**Exercise aim:** Where the string "computer" occurs in a line of the entries below, copy that line.

[Records from a collection]
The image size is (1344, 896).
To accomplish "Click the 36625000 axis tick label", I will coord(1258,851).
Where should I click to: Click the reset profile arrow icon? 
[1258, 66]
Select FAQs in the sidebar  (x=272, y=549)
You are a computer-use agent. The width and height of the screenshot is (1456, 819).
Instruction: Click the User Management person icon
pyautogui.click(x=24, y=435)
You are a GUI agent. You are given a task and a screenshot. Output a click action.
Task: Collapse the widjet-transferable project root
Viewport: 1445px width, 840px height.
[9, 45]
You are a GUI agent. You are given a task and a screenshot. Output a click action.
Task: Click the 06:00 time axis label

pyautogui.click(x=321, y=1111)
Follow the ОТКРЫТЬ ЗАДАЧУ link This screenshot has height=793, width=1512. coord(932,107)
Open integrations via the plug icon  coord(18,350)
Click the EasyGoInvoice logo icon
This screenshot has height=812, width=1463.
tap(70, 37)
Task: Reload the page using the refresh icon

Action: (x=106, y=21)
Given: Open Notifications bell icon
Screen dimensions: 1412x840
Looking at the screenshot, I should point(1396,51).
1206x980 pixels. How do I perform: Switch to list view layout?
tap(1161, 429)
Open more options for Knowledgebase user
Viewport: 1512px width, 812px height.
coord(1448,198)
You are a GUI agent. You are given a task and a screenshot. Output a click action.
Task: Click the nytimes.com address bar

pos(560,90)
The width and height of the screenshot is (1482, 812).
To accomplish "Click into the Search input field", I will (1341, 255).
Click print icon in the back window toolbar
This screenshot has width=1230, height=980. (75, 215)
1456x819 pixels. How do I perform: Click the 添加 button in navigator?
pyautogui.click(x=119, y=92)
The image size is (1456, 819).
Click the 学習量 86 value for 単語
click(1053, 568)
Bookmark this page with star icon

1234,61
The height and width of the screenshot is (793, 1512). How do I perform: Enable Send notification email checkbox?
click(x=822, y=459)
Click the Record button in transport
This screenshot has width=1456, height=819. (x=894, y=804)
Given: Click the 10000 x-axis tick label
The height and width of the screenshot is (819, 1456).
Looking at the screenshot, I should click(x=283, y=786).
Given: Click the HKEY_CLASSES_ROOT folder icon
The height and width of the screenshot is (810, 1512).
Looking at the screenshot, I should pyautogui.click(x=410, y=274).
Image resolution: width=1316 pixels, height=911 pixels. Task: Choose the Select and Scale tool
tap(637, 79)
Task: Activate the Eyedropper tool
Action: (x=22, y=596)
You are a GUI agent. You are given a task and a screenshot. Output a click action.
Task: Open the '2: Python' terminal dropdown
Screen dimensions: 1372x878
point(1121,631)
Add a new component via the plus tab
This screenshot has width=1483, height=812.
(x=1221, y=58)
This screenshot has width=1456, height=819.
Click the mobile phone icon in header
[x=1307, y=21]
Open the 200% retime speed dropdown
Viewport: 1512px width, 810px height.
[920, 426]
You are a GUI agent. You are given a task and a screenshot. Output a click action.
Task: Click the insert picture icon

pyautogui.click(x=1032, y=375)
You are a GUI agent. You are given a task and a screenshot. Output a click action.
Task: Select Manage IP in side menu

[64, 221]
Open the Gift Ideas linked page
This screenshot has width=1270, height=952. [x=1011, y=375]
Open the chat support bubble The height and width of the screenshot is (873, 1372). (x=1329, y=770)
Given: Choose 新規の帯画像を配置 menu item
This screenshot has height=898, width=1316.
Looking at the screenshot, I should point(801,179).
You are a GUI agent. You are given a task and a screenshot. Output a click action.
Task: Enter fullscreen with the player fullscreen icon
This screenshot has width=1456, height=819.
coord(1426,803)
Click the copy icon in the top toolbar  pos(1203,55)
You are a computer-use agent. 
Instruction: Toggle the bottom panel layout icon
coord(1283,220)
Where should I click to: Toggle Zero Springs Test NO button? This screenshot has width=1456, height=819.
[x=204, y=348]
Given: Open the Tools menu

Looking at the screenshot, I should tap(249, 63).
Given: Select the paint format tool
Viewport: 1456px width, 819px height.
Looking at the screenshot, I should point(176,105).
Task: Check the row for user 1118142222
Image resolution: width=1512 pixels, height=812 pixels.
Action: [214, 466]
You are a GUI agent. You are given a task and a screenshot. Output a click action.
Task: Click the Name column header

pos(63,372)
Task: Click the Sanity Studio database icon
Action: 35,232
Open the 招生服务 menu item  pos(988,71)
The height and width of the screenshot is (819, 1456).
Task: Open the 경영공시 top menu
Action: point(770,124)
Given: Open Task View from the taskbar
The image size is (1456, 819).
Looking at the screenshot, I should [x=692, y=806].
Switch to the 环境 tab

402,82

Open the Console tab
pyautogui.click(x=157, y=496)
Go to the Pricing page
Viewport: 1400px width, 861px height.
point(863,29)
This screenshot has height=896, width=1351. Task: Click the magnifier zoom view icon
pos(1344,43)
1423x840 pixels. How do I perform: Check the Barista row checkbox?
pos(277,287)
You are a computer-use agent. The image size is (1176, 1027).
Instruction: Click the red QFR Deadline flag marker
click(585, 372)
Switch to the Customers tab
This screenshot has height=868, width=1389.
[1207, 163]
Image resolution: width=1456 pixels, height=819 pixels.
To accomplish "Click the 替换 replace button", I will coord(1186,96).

**Finished exercise:**
You are a computer-use agent. The width and height of the screenshot is (1456, 819).
You are a computer-use agent. 
You are a computer-use agent. The image size is (1176, 1027).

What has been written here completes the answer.